Cameri leads ITP nominations; Gesher, Habima boycott
By HELEN KAYE
03/20/2013 22:45
Israel Theater Prize ceremony set to feature nominees from many of the country's leading theaters, in May.
HABIMA ACTRESS Dvora Kedar Photo: Gerard Alon
Twenty-two plays from seven of our nine repertory theaters are competing in 18
categories for the Israel Theater Prize 2013 (ITP). The ceremony will take place
at Tel Aviv’s Beit Lessin Theater on May 10.

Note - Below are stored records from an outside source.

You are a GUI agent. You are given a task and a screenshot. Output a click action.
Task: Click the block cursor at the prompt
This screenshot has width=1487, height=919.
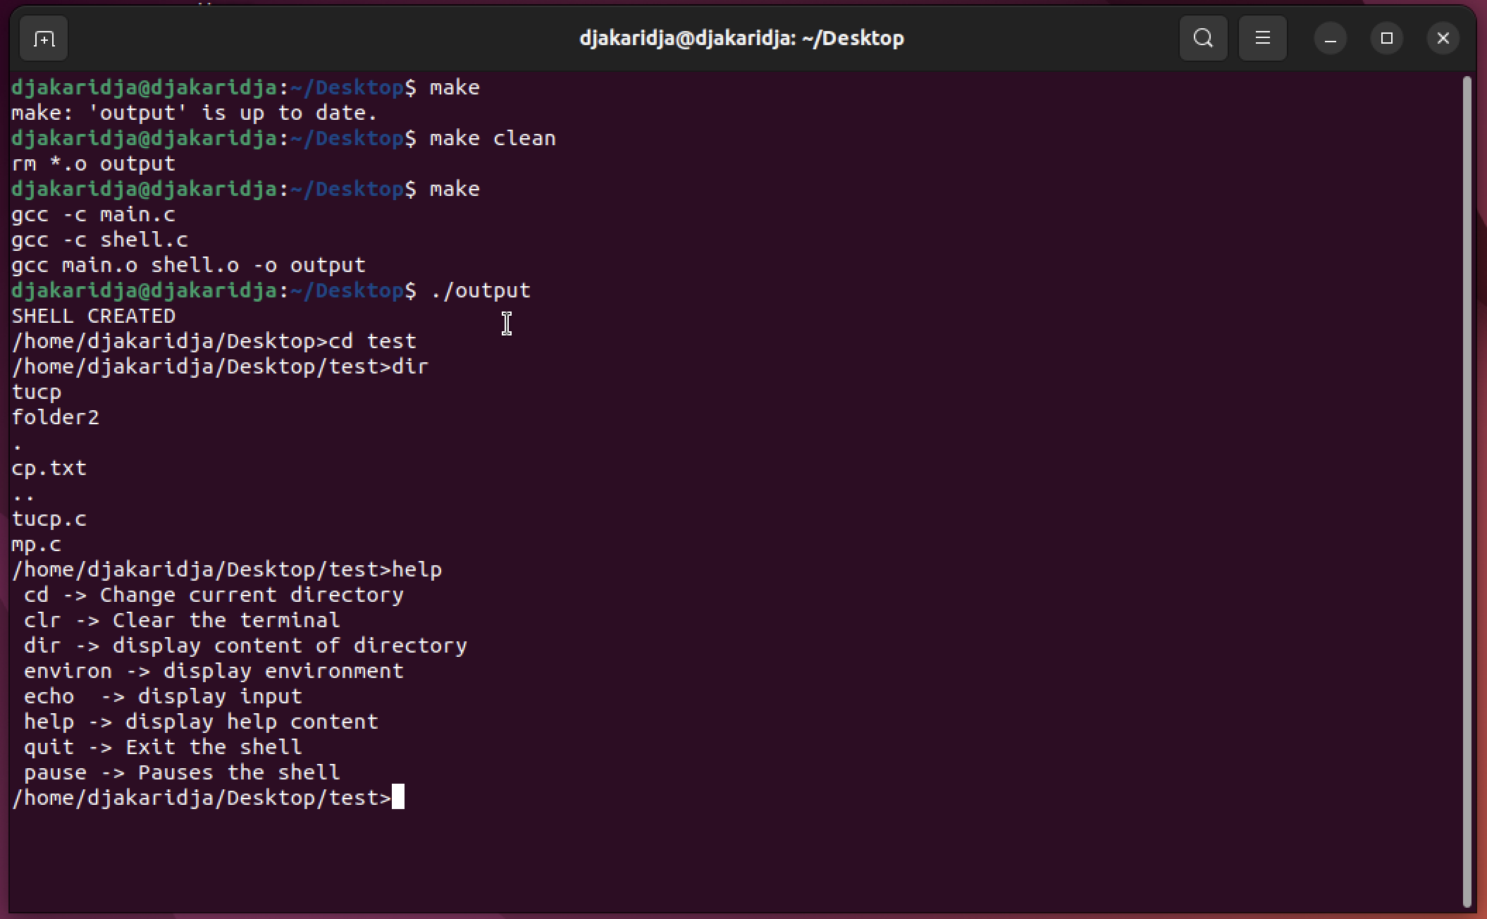[398, 797]
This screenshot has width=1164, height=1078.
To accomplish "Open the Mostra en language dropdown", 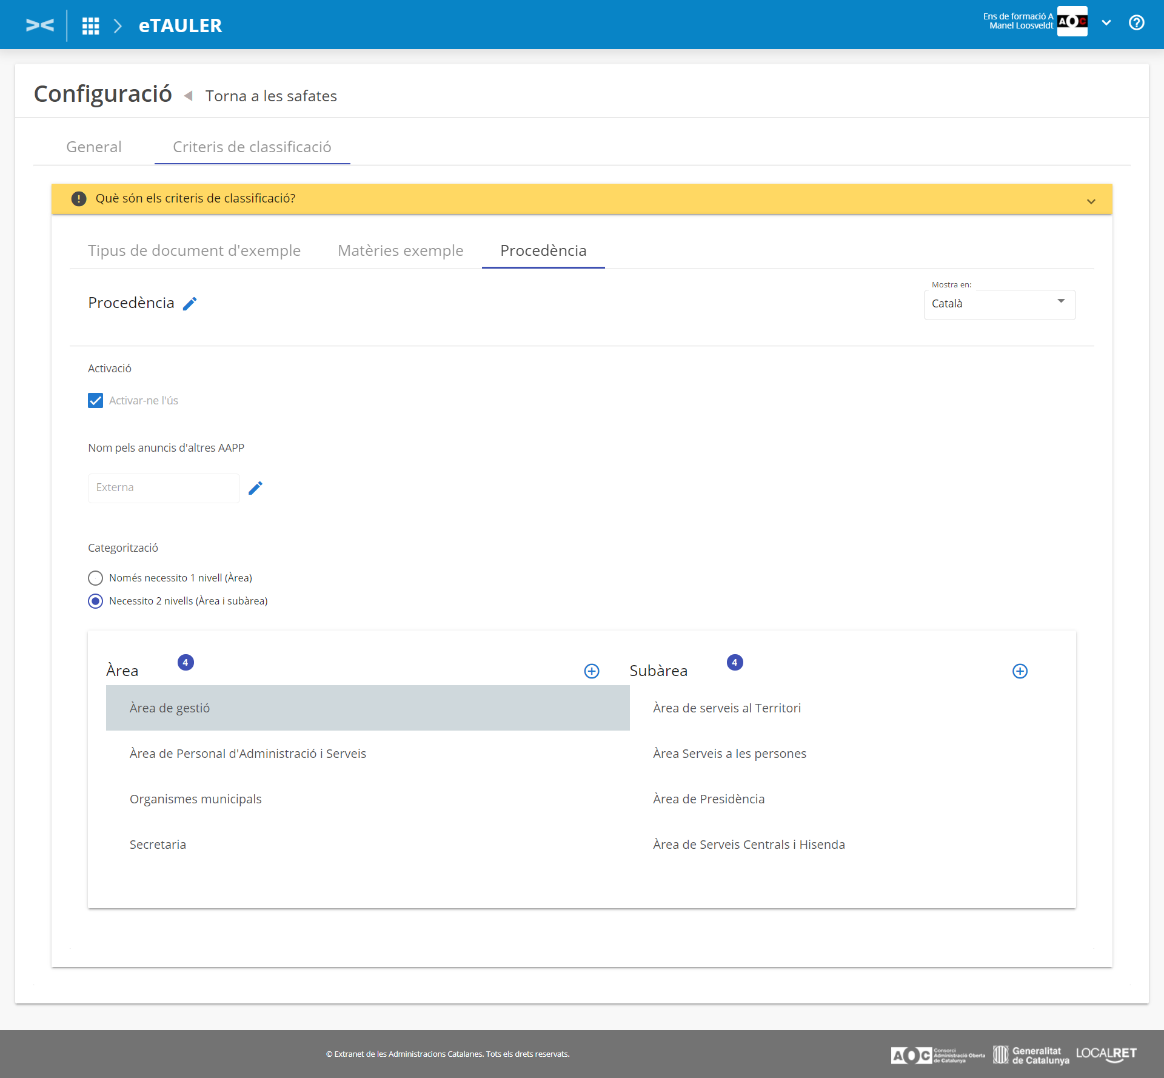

As usual, the Cameri Theater
leads the nomination pack with 35 nominations, followed by Beersheba with 15 and
Haifa with 14. Two Cameri productions got the highest number of nominations: the
Israeli musical Casablan has nine, including for best musical, director (Tzedi
Tsarfati) and actor (Amos Tamam), and Edna Mazya’s little gem Stempenyu has
eight, including for best playwright.
The production of the year will be
chosen from among the 17 listed and will be announced at the
ceremony. Additionally, Habima actress Dvora Kedar, nearly 90 and still
on stage, will get the ITP Life Achievement Award while Uri Ofer, a former
general manager of the Cameri and the founding general director of the Israel
Opera and the Tel Aviv Performing Arts Center, will receive the ITP Special
Recognition Award.
The best original play category unfairly includes two
revivals. These are The Labor of Living and Difficult People by Hanoch
Levine and Yosef Bar-Yosef respectively. Sara von Schwartze’s Between Two
Worlds, A.B. Yehoshua’s masterly Will the Two Walk Together and Dafna Engel’s
deft World Cup Wishes complete the list. Unsurprisingly, the latter three are
also on the best playwright list.
The excellent and multi-talented Itay
Tiran is up for best actor in the title role of Richard III, and if he gets it,
many will also say he deserves it for Richard II, as does Arthur Kogan,
nominated best director only for Richard III. Rami Baruch is nominated best
actor for two productions, playing David Ben-Gurion in 2 Together and Arnolphe
in School for Wives, the latter of which is also up for best
comedy.
Shiri Golan gets a deserved nod as best actress for her icy
Clytemnestra in Beersheba’s Iphigenia. Other nominees for the category include
Liora Rivlin for Leviva in Labor of Living and Rama Messinger as the deluded
Florence Foster Jenkins in Beersheba’s Souvenir, also up for best
comedy.
For the second year in a row, the Habima National Theater has
opted out of ITP, and this year is joined by the Gesher Theater.
Gesher
says that because of its stated dissatisfaction with ITP regulations, and
therefore its perception that Gesher productions are not accorded their due, the
theater will not participate this year.
“More than once, we have
submitted ideas for change to and improvement of [the regulations], but they
were disregarded,” said Gesher in a statement.